╭─ PROVIDED RECORDS

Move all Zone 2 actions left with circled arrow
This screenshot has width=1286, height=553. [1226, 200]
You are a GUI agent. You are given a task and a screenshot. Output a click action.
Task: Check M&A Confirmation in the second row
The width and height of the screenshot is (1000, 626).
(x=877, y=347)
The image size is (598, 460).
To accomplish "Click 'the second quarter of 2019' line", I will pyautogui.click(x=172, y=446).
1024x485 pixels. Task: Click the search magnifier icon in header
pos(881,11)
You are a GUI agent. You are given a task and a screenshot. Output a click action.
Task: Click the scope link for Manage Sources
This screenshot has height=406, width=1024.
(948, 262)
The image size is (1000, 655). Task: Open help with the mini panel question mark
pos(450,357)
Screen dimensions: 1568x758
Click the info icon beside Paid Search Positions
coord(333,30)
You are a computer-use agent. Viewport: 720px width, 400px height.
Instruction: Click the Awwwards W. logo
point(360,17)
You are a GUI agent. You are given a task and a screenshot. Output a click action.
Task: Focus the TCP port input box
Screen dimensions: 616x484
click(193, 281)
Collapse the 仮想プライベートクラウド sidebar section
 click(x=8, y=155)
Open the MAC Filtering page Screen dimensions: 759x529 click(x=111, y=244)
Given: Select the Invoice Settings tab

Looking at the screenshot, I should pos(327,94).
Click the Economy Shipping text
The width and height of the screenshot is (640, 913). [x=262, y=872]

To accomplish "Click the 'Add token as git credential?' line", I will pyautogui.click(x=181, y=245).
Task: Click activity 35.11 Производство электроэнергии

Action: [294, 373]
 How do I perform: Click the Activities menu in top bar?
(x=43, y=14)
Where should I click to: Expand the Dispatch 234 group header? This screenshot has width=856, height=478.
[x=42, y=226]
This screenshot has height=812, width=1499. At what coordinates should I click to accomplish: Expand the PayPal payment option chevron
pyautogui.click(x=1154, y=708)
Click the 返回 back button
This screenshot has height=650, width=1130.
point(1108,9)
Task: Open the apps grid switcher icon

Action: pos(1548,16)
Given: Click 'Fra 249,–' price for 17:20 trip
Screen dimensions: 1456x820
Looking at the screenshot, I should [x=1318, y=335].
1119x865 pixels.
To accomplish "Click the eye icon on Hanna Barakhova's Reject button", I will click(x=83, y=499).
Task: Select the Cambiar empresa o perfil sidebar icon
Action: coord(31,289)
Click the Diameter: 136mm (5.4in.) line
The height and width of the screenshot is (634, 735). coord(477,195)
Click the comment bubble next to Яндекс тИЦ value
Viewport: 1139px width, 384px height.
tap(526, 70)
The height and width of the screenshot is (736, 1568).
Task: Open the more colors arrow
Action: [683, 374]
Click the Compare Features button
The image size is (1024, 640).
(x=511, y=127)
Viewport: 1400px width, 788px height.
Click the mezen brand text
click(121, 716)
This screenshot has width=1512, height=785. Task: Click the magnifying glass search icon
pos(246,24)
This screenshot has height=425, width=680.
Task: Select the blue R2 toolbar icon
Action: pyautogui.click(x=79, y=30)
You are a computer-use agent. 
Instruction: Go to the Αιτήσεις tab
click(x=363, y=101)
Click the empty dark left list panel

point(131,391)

╰─

→ EXERCISE OBJECTIVE
Nothing may be omitted or altered; reproduce all of the entries.

→ WRITTEN RESPONSE
Move all Zone 2 actions left with circled arrow
This screenshot has width=1286, height=553. [1226, 200]
You are a GUI agent. You are given a task and a screenshot. Output a click action.
Task: Check M&A Confirmation in the second row
The width and height of the screenshot is (1000, 626).
(x=877, y=347)
The image size is (598, 460).
To accomplish "Click 'the second quarter of 2019' line", I will pyautogui.click(x=172, y=446).
1024x485 pixels. Task: Click the search magnifier icon in header
pos(881,11)
You are a GUI agent. You are given a task and a screenshot. Output a click action.
Task: Click the scope link for Manage Sources
This screenshot has height=406, width=1024.
(948, 262)
The image size is (1000, 655). Task: Open help with the mini panel question mark
pos(450,357)
Screen dimensions: 1568x758
Click the info icon beside Paid Search Positions
coord(333,30)
You are a computer-use agent. Viewport: 720px width, 400px height.
Instruction: Click the Awwwards W. logo
point(360,17)
You are a GUI agent. You are given a task and a screenshot. Output a click action.
Task: Focus the TCP port input box
Screen dimensions: 616x484
click(193, 281)
Collapse the 仮想プライベートクラウド sidebar section
 click(x=8, y=155)
Open the MAC Filtering page Screen dimensions: 759x529 click(x=111, y=244)
Given: Select the Invoice Settings tab

Looking at the screenshot, I should pos(327,94).
Click the Economy Shipping text
The width and height of the screenshot is (640, 913). [x=262, y=872]

To accomplish "Click the 'Add token as git credential?' line", I will pyautogui.click(x=181, y=245).
Task: Click activity 35.11 Производство электроэнергии

Action: [294, 373]
 How do I perform: Click the Activities menu in top bar?
(x=43, y=14)
Where should I click to: Expand the Dispatch 234 group header? This screenshot has width=856, height=478.
[x=42, y=226]
This screenshot has height=812, width=1499. At what coordinates should I click to accomplish: Expand the PayPal payment option chevron
pyautogui.click(x=1154, y=708)
Click the 返回 back button
This screenshot has height=650, width=1130.
point(1108,9)
Task: Open the apps grid switcher icon

Action: pos(1548,16)
Given: Click 'Fra 249,–' price for 17:20 trip
Screen dimensions: 1456x820
Looking at the screenshot, I should [x=1318, y=335].
1119x865 pixels.
To accomplish "Click the eye icon on Hanna Barakhova's Reject button", I will click(x=83, y=499).
Task: Select the Cambiar empresa o perfil sidebar icon
Action: coord(31,289)
Click the Diameter: 136mm (5.4in.) line
The height and width of the screenshot is (634, 735). coord(477,195)
Click the comment bubble next to Яндекс тИЦ value
Viewport: 1139px width, 384px height.
tap(526, 70)
The height and width of the screenshot is (736, 1568).
Task: Open the more colors arrow
Action: [683, 374]
Click the Compare Features button
The image size is (1024, 640).
(x=511, y=127)
Viewport: 1400px width, 788px height.
Click the mezen brand text
click(121, 716)
This screenshot has width=1512, height=785. Task: Click the magnifying glass search icon
pos(246,24)
This screenshot has height=425, width=680.
Task: Select the blue R2 toolbar icon
Action: pyautogui.click(x=79, y=30)
You are a computer-use agent. 
Instruction: Go to the Αιτήσεις tab
click(x=363, y=101)
Click the empty dark left list panel

point(131,391)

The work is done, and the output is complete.